----- Text extract

So yesterday something happened.

At the time it wasn’t funny but in retrospect, and after recovering from the trauma it was pretty darn hilarious!

I decided to bake a frangipane tart, after being inspired by Lover Baker Homemaker and her many wonderful posts. I found a recipe for a raspberry frangipani tart, kind of like a bakewell tart, which looked yummy and as we had friends found for a roast yesterday afternoon I thought it would make the perfect pudding. So I went to tesco’s and bought some ground almonds and eggs. When I got home I made the pastry, pretty straight forward, and had to leave it to chill for 1 hour.

Only once this hour was up did I realise we had no aluminium foil or baking paper for me to blind bake the tart case so I had to make the 10 minute walk there and back to the co-op to buy some. After that slight delay I managed to bake the case and prepare the frangipane filling. All was well. I spread the last of our raspberry jam on the bottom of the baked case and then layered the filling with fresh raspberries before baking for 45 minutes. 2 and a half hours after starting the tart was finished. Yay! Only when I took it out of the oven it didn’t quite go as planned… The loose base of the tart tin came out and the outside rim fell onto my bare arm. As I shouted at the husband ‘its burning meeeeee’ I then panicked and dropped the whole thing from standing height.

----------
----- Record excerpts

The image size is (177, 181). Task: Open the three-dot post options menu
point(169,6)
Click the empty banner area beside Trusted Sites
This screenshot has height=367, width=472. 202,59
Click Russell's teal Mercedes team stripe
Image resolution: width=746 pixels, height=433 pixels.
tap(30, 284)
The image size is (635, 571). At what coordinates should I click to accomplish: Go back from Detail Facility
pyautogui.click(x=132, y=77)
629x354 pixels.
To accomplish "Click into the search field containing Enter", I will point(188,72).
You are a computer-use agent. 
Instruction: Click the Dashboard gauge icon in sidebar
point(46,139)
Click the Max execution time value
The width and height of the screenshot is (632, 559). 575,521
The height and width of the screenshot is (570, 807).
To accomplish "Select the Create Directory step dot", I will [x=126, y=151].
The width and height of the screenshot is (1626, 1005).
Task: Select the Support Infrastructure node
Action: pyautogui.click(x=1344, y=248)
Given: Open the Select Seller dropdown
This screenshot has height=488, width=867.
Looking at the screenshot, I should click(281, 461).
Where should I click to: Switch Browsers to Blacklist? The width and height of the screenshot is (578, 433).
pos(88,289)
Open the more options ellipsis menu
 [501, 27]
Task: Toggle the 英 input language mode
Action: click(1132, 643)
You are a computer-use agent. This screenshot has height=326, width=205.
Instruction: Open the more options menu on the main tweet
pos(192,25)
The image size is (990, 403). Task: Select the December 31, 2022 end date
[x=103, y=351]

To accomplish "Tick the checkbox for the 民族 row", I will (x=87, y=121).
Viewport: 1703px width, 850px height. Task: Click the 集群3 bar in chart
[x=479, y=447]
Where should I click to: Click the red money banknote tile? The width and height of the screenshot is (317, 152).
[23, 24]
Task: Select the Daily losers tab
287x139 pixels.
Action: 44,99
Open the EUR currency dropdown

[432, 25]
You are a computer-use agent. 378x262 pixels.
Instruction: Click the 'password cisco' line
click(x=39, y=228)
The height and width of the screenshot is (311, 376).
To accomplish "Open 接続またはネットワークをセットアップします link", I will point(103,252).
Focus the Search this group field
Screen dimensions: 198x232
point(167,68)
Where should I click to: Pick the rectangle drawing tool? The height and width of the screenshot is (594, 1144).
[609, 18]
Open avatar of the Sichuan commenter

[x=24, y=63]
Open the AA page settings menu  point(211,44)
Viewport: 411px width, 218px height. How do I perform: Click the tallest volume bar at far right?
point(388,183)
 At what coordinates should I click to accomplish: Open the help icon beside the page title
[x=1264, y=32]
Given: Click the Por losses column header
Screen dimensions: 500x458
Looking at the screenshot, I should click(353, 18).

----------

* Objectives:
**1.** In the baking story, why did the writer have to walk to the co-op?
**2.** Write the next part of the baking story, starting after its final sentence.
The records are separate from the baking story and unrelated to it.

* Answers for this exercise:
**1.** There was no aluminium foil or baking paper for blind baking the tart case.

**2.**
It was like a slow camera shot from a disaster movie. We all watched (friends that had come round to eat included) as the tart smooshed in a big pile on the kitchen floor. What did I do? Run out the room into the bedroom, wrap myself in our duvet, refused to let anyone see me and cry like a baby for half an hour (I also sent a frantic text to Sophie, as a fellow baker I knew she’d understand!) Wow. I heard the clean up operation in action, the sound of the Hoover as it sucked up the tart from the floor. What a waste. Of time, of ingredients, of money.

Only all was not lost. I came out of my small break down to find my friends had saved a lot of the tart and to hear that it tasted pretty good. It was on a plate looking all mashed but still usable. We took Sophie’s advise and mashed it up with ice cream to make a Fordham Floor Frangipane Mess. It was gooooood! I’ve even got a bit of it in my lunchbox for work today (minus the ice cream obvs…)!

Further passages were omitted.